Trotz einer zwischen den USA und Russland vermittelten und ausgehandelten Waffenruhe kämpfen alle Kriegsparteien in Syrien weiter. In Aleppo liefert sich die Koalition aus russischen und Regierungstruppen von Präsident Bashar al-Assad schwerste Kämpfe mit bewaffneten Gruppen von Rebellen und anderen Assad-Gegnern.

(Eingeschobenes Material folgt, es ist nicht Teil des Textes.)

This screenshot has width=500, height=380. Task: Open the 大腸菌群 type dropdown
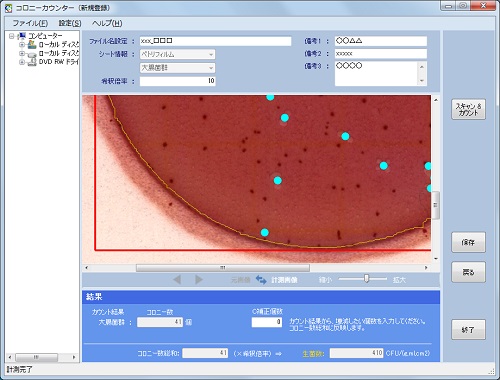[x=177, y=68]
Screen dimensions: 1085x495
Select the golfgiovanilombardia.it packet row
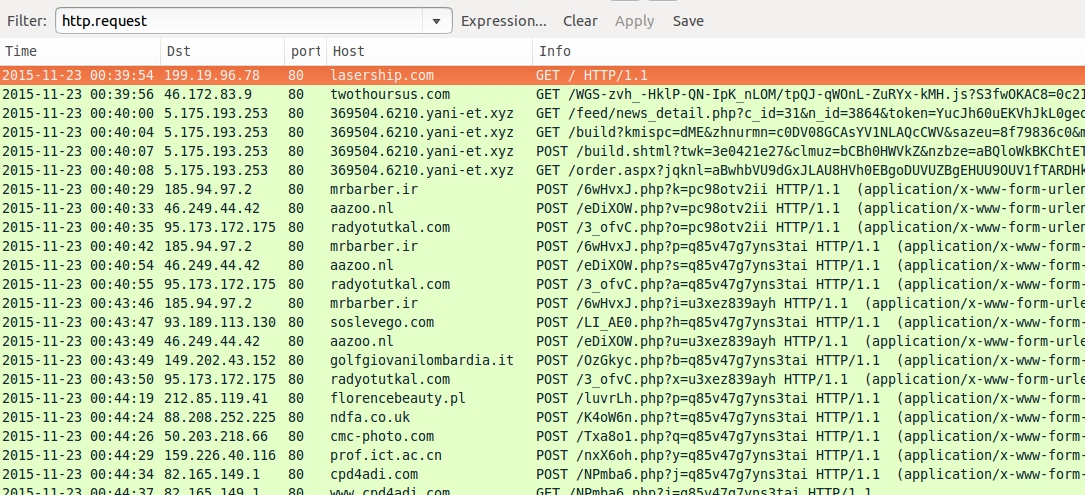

Die Opfer sind vor allem Einwohner, die noch nicht aus der belagerten Stadt geflohen sind, und zivile Hilfsorganisationen, wie die "Weißhelme". Augenzeugen berichten vom Einsatz von Phosphor- und Splitterbomben bei den massiven Luftschlägen und davon, dass Teile der Bevölkerung seit Tagen keinen Zugang mehr zu Trinkwasser haben. Die wenigen verbleibenden Ärzte und Chirurgen arbeiten nahezu durchgehend, müssen jedoch viele Verletzte aufgeben, da ihnen Ausrüstung und Medikamente fehlen.

Mit 2,5 Millionen Einwohnern war Aleppo vor Kriegsbeginn die zweitgrößte Stadt Syriens. 275.000 - 300.000 Menschen sollen sich immer noch im seit 85 Tagen belagerten Ostteil der Stadt befinden.